> **Stated goal A**
Print the stabilizer bar forum thread below in full, without changing anything.

> **Document text**
# 3 point stabilizer bars



## Fredneck (May 25, 2012)

i'm tired of my finish mower wandering back and forth behind me, so i'd like to make a set of bars for it. my first question is - am i right in thinking i want the straight bars that run from an angle bracket mounted on the bottom of the fender bolts back to the draft pins? or do i want the bars that attach at the top link?


----------



## Ken N Tx (Sep 20, 2003)

Fredneck said:


> i'm tired of my finish mower wandering back and forth behind me, so i'd like to make a set of bars for it. my first question is - am i right in thinking i want the straight bars that run from an angle bracket mounted on the bottom of the fender bolts back to the draft pins? or do i want the bars that attach at the top link?


No top link bar!!!!!

Bar kits are readily available..I use them on my finish mower..TSC has the bars, not sure if they have the angle mounts..Just8N's sell them online.

*CLICK HERE*


----------



## Fredneck (May 25, 2012)

thanks ken. i was pretty sure i didn't want the ones that attach at the top link. am i right in thinking those bars are to stablize the drawbar instead of an implement?

> **Data provided**
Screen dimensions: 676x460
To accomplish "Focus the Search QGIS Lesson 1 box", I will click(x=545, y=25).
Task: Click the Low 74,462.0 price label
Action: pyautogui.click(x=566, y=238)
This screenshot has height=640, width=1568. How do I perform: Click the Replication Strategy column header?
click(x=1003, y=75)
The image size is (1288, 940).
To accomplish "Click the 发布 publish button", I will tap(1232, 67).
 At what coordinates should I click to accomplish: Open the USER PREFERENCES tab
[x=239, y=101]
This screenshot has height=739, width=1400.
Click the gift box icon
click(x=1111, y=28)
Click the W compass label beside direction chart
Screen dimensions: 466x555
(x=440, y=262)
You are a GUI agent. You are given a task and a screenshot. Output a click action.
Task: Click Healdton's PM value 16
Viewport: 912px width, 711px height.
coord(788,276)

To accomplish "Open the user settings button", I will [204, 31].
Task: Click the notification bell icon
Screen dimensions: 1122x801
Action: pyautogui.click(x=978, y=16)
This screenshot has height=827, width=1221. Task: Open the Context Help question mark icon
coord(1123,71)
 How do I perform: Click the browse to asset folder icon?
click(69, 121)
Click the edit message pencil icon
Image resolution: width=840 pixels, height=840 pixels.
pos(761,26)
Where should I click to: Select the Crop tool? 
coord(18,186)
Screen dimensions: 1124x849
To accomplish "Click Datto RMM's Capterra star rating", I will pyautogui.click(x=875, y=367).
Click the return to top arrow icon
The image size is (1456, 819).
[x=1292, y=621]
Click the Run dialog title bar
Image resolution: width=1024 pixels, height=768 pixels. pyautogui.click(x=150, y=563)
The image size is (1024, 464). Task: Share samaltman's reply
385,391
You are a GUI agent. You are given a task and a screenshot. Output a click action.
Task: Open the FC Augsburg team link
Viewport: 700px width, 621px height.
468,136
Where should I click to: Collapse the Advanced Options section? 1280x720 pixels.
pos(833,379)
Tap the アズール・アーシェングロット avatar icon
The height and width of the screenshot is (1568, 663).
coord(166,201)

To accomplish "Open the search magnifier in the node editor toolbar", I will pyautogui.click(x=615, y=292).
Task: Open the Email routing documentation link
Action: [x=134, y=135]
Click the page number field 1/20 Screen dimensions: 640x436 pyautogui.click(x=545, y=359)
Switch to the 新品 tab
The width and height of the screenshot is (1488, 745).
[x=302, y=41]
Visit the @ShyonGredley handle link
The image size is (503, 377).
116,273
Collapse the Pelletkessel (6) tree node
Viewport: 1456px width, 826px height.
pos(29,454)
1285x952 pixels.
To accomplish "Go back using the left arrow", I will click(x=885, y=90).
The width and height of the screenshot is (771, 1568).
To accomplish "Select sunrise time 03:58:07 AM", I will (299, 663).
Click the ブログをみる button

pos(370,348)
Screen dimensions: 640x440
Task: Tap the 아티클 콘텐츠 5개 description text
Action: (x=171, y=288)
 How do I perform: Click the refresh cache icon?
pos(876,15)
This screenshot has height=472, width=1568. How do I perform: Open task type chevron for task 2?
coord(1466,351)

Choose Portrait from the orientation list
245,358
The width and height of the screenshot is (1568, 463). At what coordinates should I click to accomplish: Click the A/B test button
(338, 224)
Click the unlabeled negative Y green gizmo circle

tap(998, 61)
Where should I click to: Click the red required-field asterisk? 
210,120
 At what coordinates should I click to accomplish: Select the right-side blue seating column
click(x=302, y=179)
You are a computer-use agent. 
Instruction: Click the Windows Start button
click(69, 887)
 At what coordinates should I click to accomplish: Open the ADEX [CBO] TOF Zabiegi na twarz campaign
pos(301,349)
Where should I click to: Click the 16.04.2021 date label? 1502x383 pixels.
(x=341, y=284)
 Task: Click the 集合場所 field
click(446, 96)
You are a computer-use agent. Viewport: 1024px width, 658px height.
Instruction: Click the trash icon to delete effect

> **Stated goal B**
Scale the rows from the line with "At what coordinates should I click to accomplish: Open the USER" up to and including the line with "[x=239, y=101]". Give only those lines again, requests included, with each coordinate in the answers multiplied by 1.9 and rounded to a whole number, halves rounded up.

> **Right answer A**
# 3 point stabilizer bars



## Fredneck (May 25, 2012)

i'm tired of my finish mower wandering back and forth behind me, so i'd like to make a set of bars for it. my first question is - am i right in thinking i want the straight bars that run from an angle bracket mounted on the bottom of the fender bolts back to the draft pins? or do i want the bars that attach at the top link?


----------



## Ken N Tx (Sep 20, 2003)

Fredneck said:


> i'm tired of my finish mower wandering back and forth behind me, so i'd like to make a set of bars for it. my first question is - am i right in thinking i want the straight bars that run from an angle bracket mounted on the bottom of the fender bolts back to the draft pins? or do i want the bars that attach at the top link?


No top link bar!!!!!

Bar kits are readily available..I use them on my finish mower..TSC has the bars, not sure if they have the angle mounts..Just8N's sell them online.

*CLICK HERE*


----------



## Fredneck (May 25, 2012)

thanks ken. i was pretty sure i didn't want the ones that attach at the top link. am i right in thinking those bars are to stablize the drawbar instead of an implement?

> **Right answer B**
 At what coordinates should I click to accomplish: Open the USER PREFERENCES tab
[x=454, y=192]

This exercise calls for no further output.